··· Data extract ···
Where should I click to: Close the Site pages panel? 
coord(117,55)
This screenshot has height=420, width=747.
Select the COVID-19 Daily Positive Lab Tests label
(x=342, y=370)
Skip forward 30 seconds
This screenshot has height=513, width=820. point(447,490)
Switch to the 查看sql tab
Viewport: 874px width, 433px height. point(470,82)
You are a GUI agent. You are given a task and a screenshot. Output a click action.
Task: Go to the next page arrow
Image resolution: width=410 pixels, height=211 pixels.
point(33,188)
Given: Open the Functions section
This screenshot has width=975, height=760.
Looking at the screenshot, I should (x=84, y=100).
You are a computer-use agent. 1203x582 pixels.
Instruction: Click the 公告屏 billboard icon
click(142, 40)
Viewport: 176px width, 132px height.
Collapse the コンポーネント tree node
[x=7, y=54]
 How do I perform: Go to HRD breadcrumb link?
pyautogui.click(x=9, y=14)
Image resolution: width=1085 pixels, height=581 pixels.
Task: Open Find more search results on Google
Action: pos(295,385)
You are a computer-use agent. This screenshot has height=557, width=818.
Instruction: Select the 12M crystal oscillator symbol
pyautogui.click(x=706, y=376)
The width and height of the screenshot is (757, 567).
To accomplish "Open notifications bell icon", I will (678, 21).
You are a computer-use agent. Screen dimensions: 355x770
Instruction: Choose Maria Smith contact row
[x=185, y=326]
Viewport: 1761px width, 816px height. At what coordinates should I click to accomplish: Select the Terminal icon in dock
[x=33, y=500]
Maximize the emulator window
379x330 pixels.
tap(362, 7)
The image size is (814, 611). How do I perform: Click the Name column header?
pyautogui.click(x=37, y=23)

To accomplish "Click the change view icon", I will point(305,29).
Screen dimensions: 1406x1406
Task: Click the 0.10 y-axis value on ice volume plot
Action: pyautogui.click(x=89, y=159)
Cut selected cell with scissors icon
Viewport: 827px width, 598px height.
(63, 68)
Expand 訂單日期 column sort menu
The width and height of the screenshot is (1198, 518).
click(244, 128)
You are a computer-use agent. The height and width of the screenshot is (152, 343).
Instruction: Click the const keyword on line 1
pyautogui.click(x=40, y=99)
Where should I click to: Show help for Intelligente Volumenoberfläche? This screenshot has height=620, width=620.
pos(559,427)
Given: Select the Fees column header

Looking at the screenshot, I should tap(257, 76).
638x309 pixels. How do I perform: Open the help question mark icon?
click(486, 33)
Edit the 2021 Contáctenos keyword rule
···
» **Task description**:
Repeat exactly the lines from the one containing "The image size" to the end of the records.

» **Task output**:
The image size is (814, 611). How do I perform: Click the Name column header?
pyautogui.click(x=37, y=23)

To accomplish "Click the change view icon", I will point(305,29).
Screen dimensions: 1406x1406
Task: Click the 0.10 y-axis value on ice volume plot
Action: pyautogui.click(x=89, y=159)
Cut selected cell with scissors icon
Viewport: 827px width, 598px height.
(63, 68)
Expand 訂單日期 column sort menu
The width and height of the screenshot is (1198, 518).
click(244, 128)
You are a computer-use agent. The height and width of the screenshot is (152, 343).
Instruction: Click the const keyword on line 1
pyautogui.click(x=40, y=99)
Where should I click to: Show help for Intelligente Volumenoberfläche? This screenshot has height=620, width=620.
pos(559,427)
Given: Select the Fees column header

Looking at the screenshot, I should tap(257, 76).
638x309 pixels. How do I perform: Open the help question mark icon?
click(486, 33)
Edit the 2021 Contáctenos keyword rule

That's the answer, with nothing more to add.